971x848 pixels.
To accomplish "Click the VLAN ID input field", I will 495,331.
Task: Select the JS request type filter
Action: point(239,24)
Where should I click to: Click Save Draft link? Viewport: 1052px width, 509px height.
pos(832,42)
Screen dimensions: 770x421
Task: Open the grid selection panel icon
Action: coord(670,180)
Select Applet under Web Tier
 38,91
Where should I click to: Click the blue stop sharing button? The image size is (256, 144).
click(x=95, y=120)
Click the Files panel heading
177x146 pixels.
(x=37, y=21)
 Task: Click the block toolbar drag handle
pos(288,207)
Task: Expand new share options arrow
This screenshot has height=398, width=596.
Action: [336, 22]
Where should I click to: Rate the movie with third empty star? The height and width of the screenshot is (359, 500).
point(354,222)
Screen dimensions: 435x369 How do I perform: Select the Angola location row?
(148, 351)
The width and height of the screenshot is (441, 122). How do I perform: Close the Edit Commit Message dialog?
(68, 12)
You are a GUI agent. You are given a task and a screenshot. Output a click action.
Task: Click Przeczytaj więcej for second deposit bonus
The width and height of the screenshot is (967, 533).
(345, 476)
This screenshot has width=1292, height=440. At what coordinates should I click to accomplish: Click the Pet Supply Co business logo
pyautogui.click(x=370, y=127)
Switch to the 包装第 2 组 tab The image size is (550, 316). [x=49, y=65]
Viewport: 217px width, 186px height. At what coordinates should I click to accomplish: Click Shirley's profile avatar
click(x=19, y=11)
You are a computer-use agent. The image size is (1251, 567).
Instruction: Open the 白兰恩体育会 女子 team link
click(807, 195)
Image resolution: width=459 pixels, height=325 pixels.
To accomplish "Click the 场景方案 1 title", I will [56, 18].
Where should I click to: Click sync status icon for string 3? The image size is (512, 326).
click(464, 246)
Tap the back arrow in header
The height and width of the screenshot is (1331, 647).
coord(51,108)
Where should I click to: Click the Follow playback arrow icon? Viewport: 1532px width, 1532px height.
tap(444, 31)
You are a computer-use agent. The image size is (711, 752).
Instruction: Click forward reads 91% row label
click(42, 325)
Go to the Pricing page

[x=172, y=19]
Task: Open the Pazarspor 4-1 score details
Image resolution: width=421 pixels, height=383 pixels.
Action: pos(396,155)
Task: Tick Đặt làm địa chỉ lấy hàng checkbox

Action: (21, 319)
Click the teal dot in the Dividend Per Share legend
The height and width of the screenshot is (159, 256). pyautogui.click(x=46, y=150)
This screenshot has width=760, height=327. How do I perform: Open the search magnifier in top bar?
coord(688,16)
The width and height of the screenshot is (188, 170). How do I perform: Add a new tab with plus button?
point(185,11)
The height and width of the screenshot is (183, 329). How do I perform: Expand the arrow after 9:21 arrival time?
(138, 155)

• HOW TO COMPLETE THIS TASK: Reply with every line of the material above, unaltered.

• SOLUTION FOR THIS TASK:
971x848 pixels.
To accomplish "Click the VLAN ID input field", I will 495,331.
Task: Select the JS request type filter
Action: point(239,24)
Where should I click to: Click Save Draft link? Viewport: 1052px width, 509px height.
pos(832,42)
Screen dimensions: 770x421
Task: Open the grid selection panel icon
Action: coord(670,180)
Select Applet under Web Tier
 38,91
Where should I click to: Click the blue stop sharing button? The image size is (256, 144).
click(x=95, y=120)
Click the Files panel heading
177x146 pixels.
(x=37, y=21)
 Task: Click the block toolbar drag handle
pos(288,207)
Task: Expand new share options arrow
This screenshot has height=398, width=596.
Action: [336, 22]
Where should I click to: Rate the movie with third empty star? The height and width of the screenshot is (359, 500).
point(354,222)
Screen dimensions: 435x369 How do I perform: Select the Angola location row?
(148, 351)
The width and height of the screenshot is (441, 122). How do I perform: Close the Edit Commit Message dialog?
(68, 12)
You are a GUI agent. You are given a task and a screenshot. Output a click action.
Task: Click Przeczytaj więcej for second deposit bonus
The width and height of the screenshot is (967, 533).
(345, 476)
This screenshot has width=1292, height=440. At what coordinates should I click to accomplish: Click the Pet Supply Co business logo
pyautogui.click(x=370, y=127)
Switch to the 包装第 2 组 tab The image size is (550, 316). [x=49, y=65]
Viewport: 217px width, 186px height. At what coordinates should I click to accomplish: Click Shirley's profile avatar
click(x=19, y=11)
You are a computer-use agent. The image size is (1251, 567).
Instruction: Open the 白兰恩体育会 女子 team link
click(807, 195)
Image resolution: width=459 pixels, height=325 pixels.
To accomplish "Click the 场景方案 1 title", I will [56, 18].
Where should I click to: Click sync status icon for string 3? The image size is (512, 326).
click(464, 246)
Tap the back arrow in header
The height and width of the screenshot is (1331, 647).
coord(51,108)
Where should I click to: Click the Follow playback arrow icon? Viewport: 1532px width, 1532px height.
tap(444, 31)
You are a computer-use agent. The image size is (711, 752).
Instruction: Click forward reads 91% row label
click(42, 325)
Go to the Pricing page

[x=172, y=19]
Task: Open the Pazarspor 4-1 score details
Image resolution: width=421 pixels, height=383 pixels.
Action: pos(396,155)
Task: Tick Đặt làm địa chỉ lấy hàng checkbox

Action: (21, 319)
Click the teal dot in the Dividend Per Share legend
The height and width of the screenshot is (159, 256). pyautogui.click(x=46, y=150)
This screenshot has width=760, height=327. How do I perform: Open the search magnifier in top bar?
coord(688,16)
The width and height of the screenshot is (188, 170). How do I perform: Add a new tab with plus button?
point(185,11)
The height and width of the screenshot is (183, 329). How do I perform: Expand the arrow after 9:21 arrival time?
(138, 155)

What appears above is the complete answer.